PROBLEM STATEMENT:
Please reproduce the listing below exactly, leaving out every picture.

SUPPLIED MATERIAL:
↓↓↓
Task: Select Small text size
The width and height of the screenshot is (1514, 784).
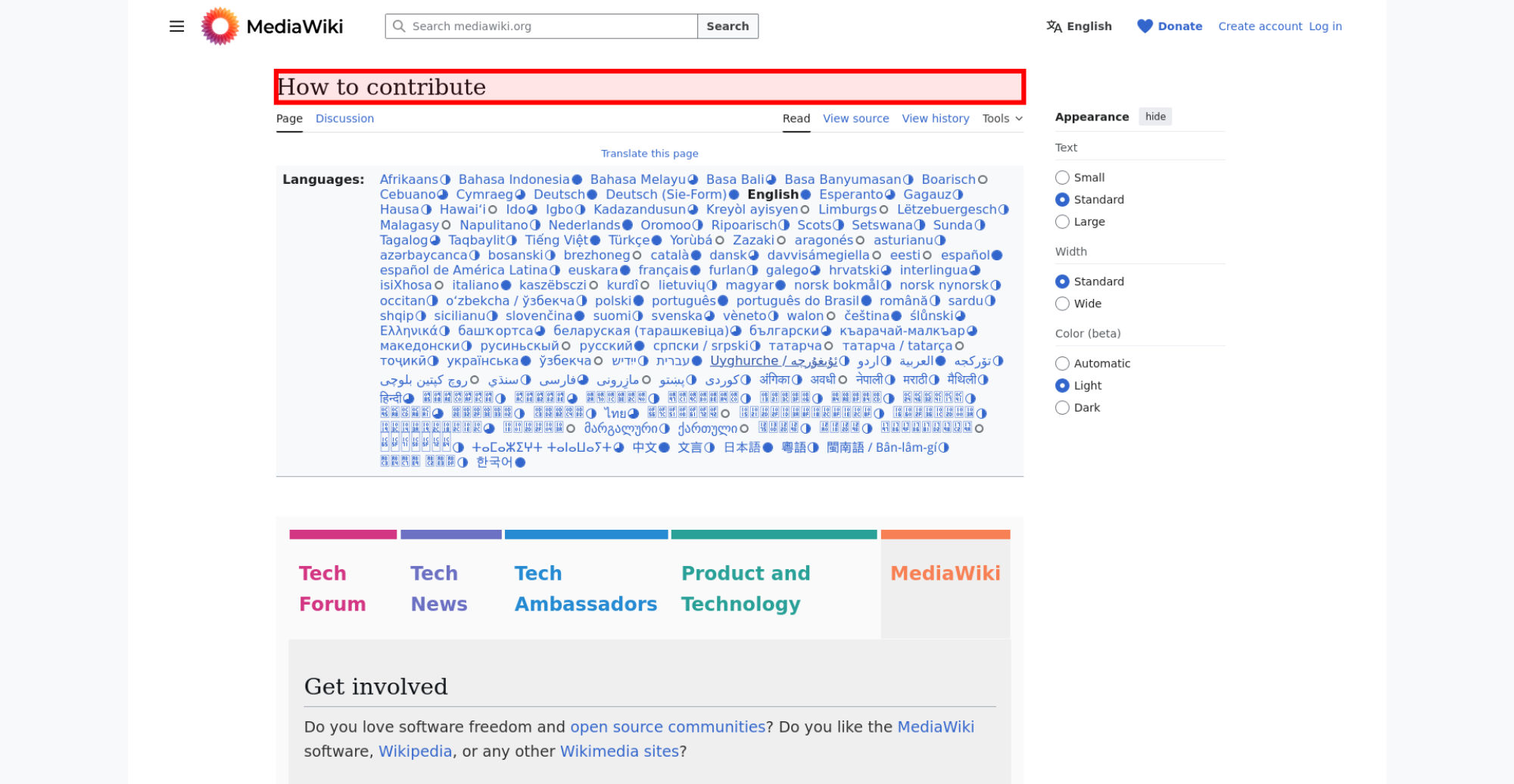Action: click(x=1062, y=178)
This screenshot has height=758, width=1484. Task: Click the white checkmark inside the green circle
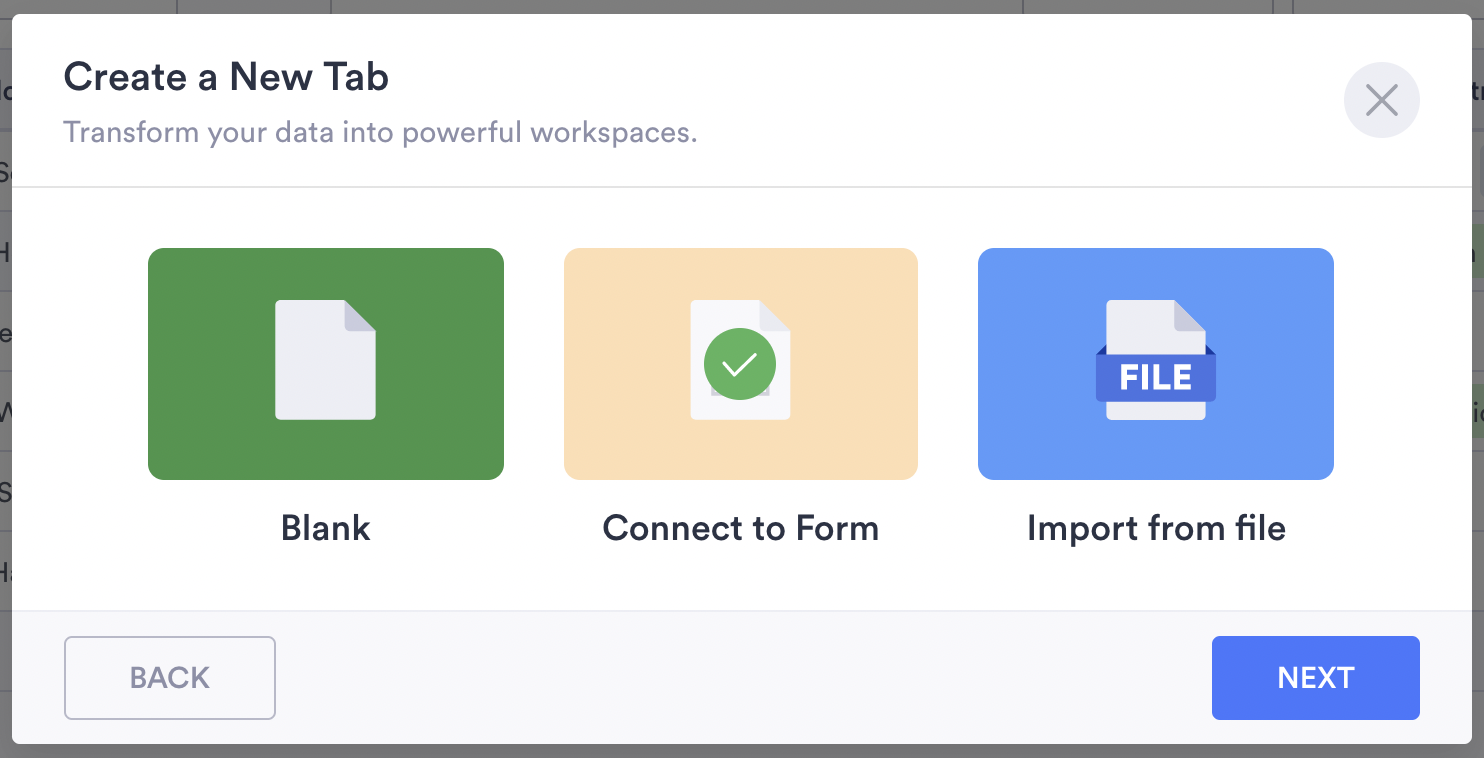pos(739,364)
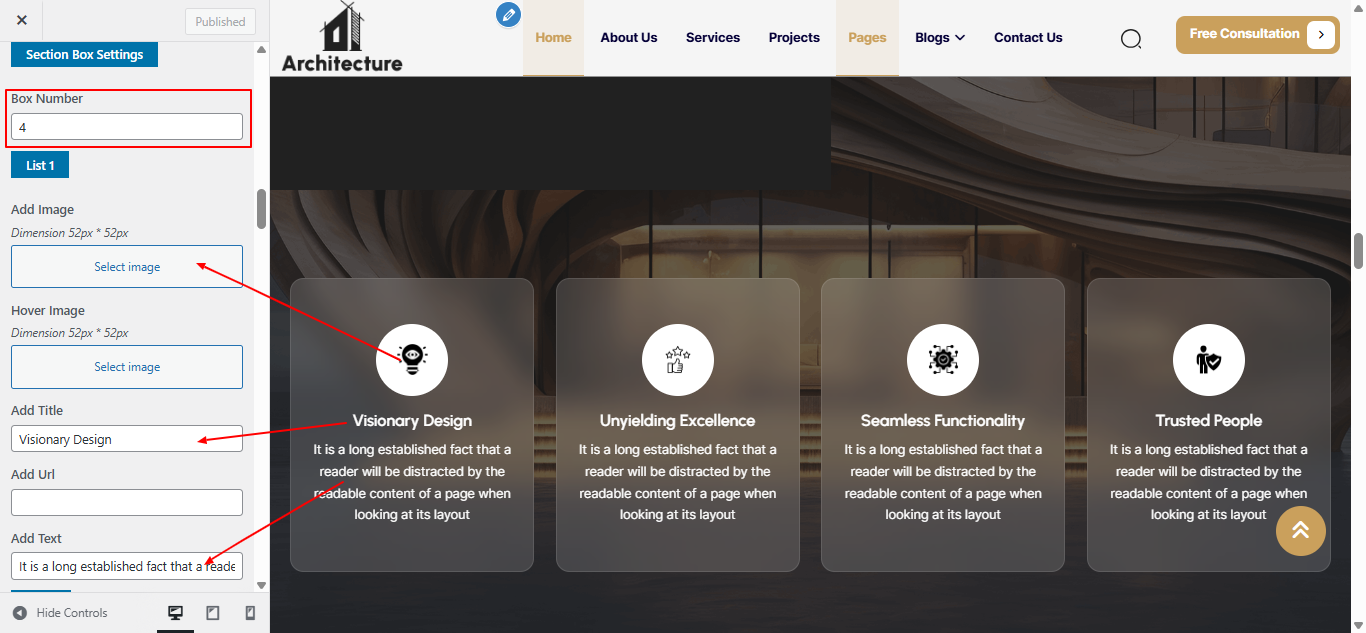Expand the List 1 section
This screenshot has width=1366, height=633.
tap(39, 163)
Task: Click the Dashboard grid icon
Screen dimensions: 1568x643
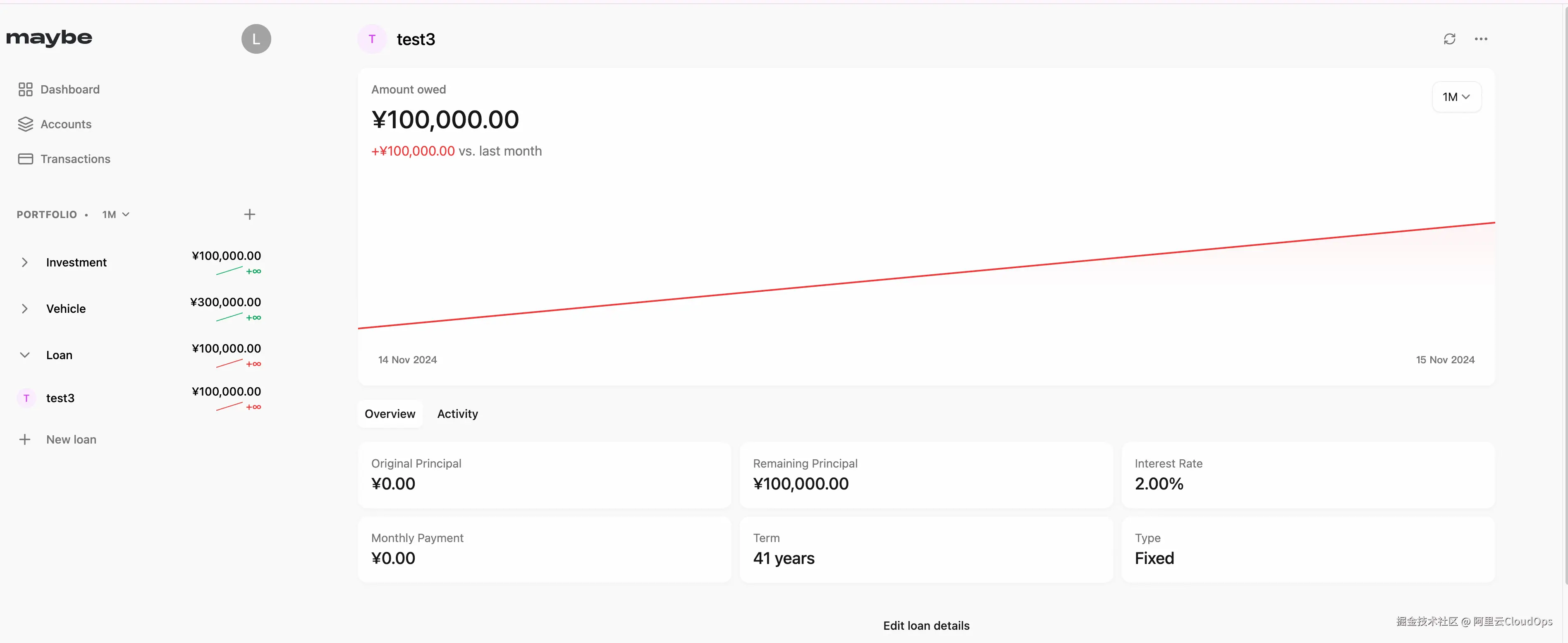Action: coord(25,89)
↑↑↑
ANSWER SPACE:
Task: Select Small text size
The width and height of the screenshot is (1514, 784).
Action: click(x=1062, y=178)
This screenshot has height=758, width=1484. Task: Click the white checkmark inside the green circle
pos(739,364)
Expand the List 1 section
This screenshot has width=1366, height=633.
tap(39, 163)
Task: Click the Dashboard grid icon
Screen dimensions: 1568x643
Action: coord(25,89)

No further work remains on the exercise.